Following the demise of the Concordes, Etcheverry joined a group interested in bringing an NFL franchise to Montreal. He was one of the group's representatives at the 1988 NFL owners meeting.

==Career statistics==
===Playing career===

| Year | Team | GP | Passing |  |  |  |  |  |  | Punting |  |  |  |  |
| Att | Com | % | Yds | TD | Int | Lg | # | Yds | Ave. | Lg | S |
| 1952 | Montreal Alouettes | 12 | 235 | 140 | 59.6 | 2,084 | 9 | 18 |  | - | - | - | - | - |
| 1953 | Montreal Alouettes | 14 | 343 | 166 | 48.4 | 2,714 | 24 | 32 |  | - | - | - | - | - |
| 1954 | Montreal Alouettes | 14 | 372 | 206 | 55.4 | 3,610 | 25 | 29 | 105 | 3 | 131 | 43.7 | 60 | 0 |
| 1955 | Montreal Alouettes | 12 | 400 | 227 | 56.8 | 3,657 | 30 | 24 | 84 | 19 | 733 | 38.6 | 51 | 1 |
| 1956 | Montreal Alouettes | 14 | 446 | 276 | 61.9 | 4,723 | 32 | 23 | 109 | 48 | 1,968 | 41.0 | 56 | 3 |
| 1957 | Montreal Alouettes | 14 | 408 | 215 | 52.7 | 3,341 | 14 | 22 | 88 | 66 | 2,634 | 39.9 | 55 | 4 |
| 1958 | Montreal Alouettes | 14 | 423 | 247 | 58.4 | 3,548 | 18 | 25 | 87 | 145 | 5,668 | 39.1 | 80 | 3 |
| 1959 | Montreal Alouettes | 14 | 402 | 231 | 57.5 | 3,133 | 10 | 21 | 80 | 131 | 4,937 | 37.7 | 60 | 6 |
| 1960 | Montreal Alouettes | 14 | 378 | 229 | 60.6 | 3,571 | 24 | 19 | 98 | 102 | 4,196 | 41.1 | 61 | 10 |
| 1961 | St.
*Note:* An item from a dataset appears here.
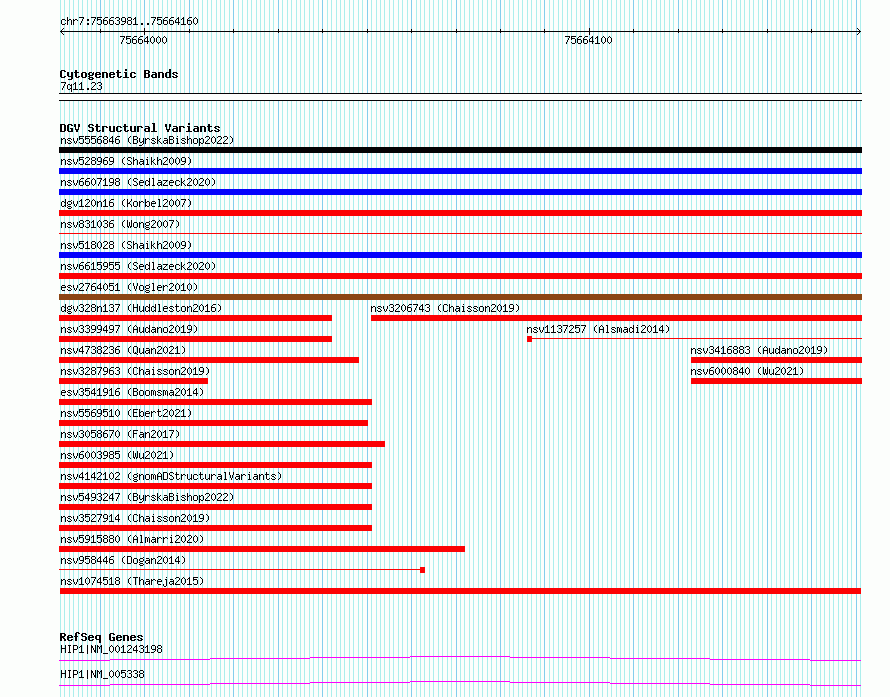This screenshot has height=697, width=890.
Task: Open the nsv3416883 (Audano2019) variant label
Action: (759, 350)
Louis Cardinals (NFL) | 14 | 196 | 96 | 49.0 | 1,275 | 14 | 11 | 78 | - | - | - | - | x |
| 1962 | St. Louis Cardinals (NFL) | 14 | 106 | 58 | 54.7 | 707 | 2 | 10 | 68 | 59 | 2,259 | 38.3 | 61 | x |
|  | CFL totals |  | 3,407 | 1,937 | 56.9 | 30,381 | 186 | 213 | 109 | 514 | 20,267 | 39.4 | 80 | 27 |
|  | NFL totals |  | 302 | 154 | 51.0 | 1,982 | 16 | 21 | 78 | 59 | 2,259 | 38.3 | 61 | x |
|  | Totals |  | 3,709 | 2,091 | 56.4 | 32,363 | 202 | 234 | 109 | 573 | 22,526 | 39.3 | 80 | 27 |

===Head coaching record===

| Team | Year | Regular season |  |  |  |  | Postseason |  |  |  |
| Won | Lost | Ties | Points | Finish | Won | Lost | Result |
| Alouettes | 1970 | 7 | 6 | 1 | 15 | 3rd | 4 | 0 | Won Grey Cup |
| Alouettes | 1971 | 6 | 8 | 0 | 12 | 4th | 0 | 0 | missed playoffs |
| Alouettes | 1972 | 4 | 10 | 0 | 8 | 3rd | 0 | 1 | lost Divisional playoff |
| Totals |  | 17 | 24 | 1 | 35 |  | 4 | 1 | 1 Grey Cup |

== Awards and honours ==
Etcheverry was inducted into the Canadian Football Hall of Fame in 1969 and was an inaugural inductee into the University of Denver Athletics Hall of Fame upon its formation in 1996.

In November, 2006, Etcheverry was chosen 26th amongst the CFL's 50 Greatest Players in a TSN poll.

== Death ==
Etcheverry died of cancer in Montreal on August 29, 2009.